## Begin Document extract

BTW, netatalk solves this problem by maintaining a CNID-to-filepath database.  Each time an AFP request is received, netatalk grabs the CNID from the request packet and consults the database to translate this 32-bit number to a file path which it can then use to find the file.  You think stale file handles are a bitch, try looking at all the threads where there are AFP database issues, or ask madburg, LOL.

extra.cfg

Link to comment

Tom, thank you for the detailed and informative reply.  That's given me a better feel for what is happening.

 

Edit:

Yes, I'm using Ubuntu.

 

However, I think I need to do a little more investigation - umount/re-mount doesn't remove the stale file handle error.

 

As I've said, elsewhere, I'm puzzled as to why the shfs fix you implemented in rc4 was so effective at eliminating most stale file handle problems, but that improvement vanished in rc11.  For me, rc4-10 are very usable, which rc11/12 are not.  I still wonder whether the fix you implemented in rc4 has been reverted as a result of other shfs changes you made for rc11.

## End Document extract
## Begin Raw data

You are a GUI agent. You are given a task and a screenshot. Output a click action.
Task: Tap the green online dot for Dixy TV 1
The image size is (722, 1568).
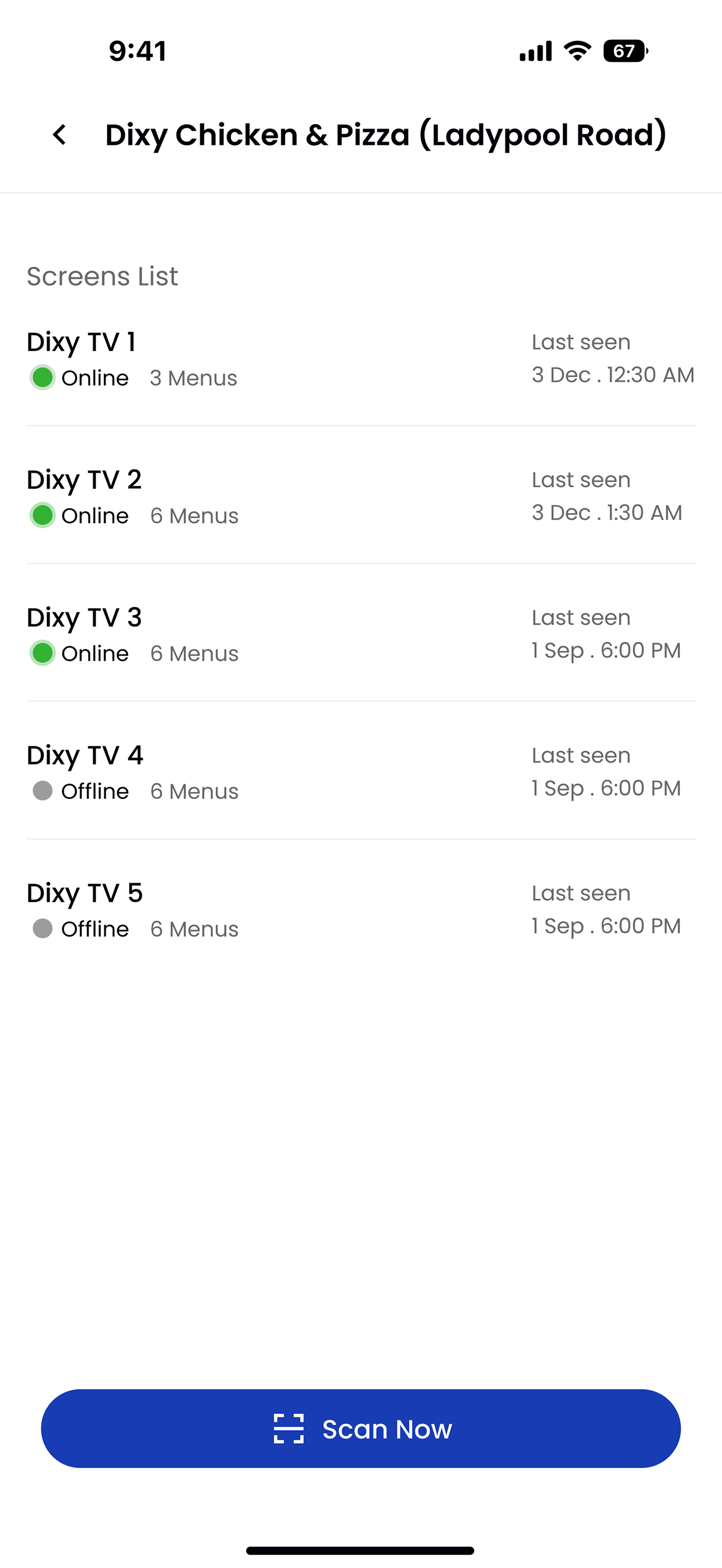click(x=43, y=377)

## End Raw data

- [Exercise]:
Decide whether each statement agrees with the forum excerpt, and for each give yes or no along with the quoted words of the excerpt that settle it. 1. Netatalk uses a database to turn a 32-bit CNID into a file path. 2. Unmounting and remounting cleared the stale file handle error. 3. The writer considers rc11 and rc12 very usable. The material that accompanies the forum excerpt is separate from it.

- [Exercise solution]:
1. Yes: "consults the database to translate this 32-bit number to a file path"
2. No: "umount/re-mount doesn't remove the stale file handle error"
3. No: "For me, rc4-10 are very usable, which rc11/12 are not."